• [Records for the exercise]:
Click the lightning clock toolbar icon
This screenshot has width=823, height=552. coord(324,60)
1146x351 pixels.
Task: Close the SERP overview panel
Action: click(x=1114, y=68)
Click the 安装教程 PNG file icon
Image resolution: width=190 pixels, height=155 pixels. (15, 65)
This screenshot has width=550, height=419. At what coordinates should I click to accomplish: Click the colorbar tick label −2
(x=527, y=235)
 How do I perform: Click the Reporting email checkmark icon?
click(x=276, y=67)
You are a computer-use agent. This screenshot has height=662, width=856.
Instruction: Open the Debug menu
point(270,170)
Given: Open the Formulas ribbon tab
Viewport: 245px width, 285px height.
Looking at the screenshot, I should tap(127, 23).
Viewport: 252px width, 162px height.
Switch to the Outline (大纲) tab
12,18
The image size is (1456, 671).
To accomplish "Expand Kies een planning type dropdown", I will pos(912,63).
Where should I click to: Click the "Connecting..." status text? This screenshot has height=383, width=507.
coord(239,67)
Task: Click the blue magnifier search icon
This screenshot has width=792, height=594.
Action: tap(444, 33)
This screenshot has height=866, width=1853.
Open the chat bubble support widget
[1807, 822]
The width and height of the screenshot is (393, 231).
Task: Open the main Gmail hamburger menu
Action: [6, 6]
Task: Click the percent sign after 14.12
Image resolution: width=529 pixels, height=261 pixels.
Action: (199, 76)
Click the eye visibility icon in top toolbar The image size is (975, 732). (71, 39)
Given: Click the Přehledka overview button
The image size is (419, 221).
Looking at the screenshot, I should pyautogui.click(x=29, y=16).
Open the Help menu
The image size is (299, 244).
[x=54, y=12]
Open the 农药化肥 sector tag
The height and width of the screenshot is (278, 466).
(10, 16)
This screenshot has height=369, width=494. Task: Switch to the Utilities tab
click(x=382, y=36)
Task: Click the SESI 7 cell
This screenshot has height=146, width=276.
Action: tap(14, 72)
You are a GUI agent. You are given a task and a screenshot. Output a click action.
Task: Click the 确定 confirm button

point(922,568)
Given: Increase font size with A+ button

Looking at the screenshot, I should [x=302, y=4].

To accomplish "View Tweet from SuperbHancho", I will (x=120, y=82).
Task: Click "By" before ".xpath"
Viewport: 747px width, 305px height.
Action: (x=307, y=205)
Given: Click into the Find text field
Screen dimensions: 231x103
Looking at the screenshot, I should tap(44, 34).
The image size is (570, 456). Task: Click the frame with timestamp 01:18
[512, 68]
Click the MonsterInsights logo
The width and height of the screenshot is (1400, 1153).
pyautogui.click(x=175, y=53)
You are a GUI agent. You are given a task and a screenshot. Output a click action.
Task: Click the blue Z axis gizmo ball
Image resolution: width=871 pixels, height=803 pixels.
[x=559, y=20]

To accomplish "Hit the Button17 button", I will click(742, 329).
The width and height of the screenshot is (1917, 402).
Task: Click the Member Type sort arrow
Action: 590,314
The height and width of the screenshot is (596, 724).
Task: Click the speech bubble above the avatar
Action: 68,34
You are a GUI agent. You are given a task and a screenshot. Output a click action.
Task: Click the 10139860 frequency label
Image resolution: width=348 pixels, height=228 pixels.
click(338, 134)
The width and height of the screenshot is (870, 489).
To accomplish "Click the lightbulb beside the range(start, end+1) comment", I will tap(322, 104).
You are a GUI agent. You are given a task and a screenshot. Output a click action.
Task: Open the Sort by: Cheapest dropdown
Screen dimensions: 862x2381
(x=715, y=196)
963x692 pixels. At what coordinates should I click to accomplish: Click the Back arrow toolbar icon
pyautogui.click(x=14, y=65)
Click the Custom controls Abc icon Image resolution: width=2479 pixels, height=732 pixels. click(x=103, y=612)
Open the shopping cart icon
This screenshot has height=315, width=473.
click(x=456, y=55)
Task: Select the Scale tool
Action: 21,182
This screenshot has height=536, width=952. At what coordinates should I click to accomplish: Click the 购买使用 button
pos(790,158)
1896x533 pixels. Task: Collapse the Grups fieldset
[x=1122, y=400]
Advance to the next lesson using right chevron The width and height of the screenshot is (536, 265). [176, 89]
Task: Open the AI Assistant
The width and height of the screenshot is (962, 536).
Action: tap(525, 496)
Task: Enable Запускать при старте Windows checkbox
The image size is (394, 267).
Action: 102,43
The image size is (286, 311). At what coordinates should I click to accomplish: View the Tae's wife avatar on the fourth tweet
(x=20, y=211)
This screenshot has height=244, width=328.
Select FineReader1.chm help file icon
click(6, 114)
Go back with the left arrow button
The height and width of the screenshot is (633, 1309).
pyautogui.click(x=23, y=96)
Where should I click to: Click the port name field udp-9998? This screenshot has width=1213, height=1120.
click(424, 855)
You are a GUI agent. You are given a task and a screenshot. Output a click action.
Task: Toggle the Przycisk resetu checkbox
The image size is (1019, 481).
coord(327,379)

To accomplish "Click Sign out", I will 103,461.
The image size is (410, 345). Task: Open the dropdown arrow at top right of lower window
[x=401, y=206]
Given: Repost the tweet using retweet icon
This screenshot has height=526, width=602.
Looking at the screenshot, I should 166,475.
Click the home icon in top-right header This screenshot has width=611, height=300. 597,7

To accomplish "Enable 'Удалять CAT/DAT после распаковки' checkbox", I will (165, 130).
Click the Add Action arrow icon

• [Assignment]: Only a number is expected here: the count of lines in the listing that hold the string "using".

• [Answer section]: 2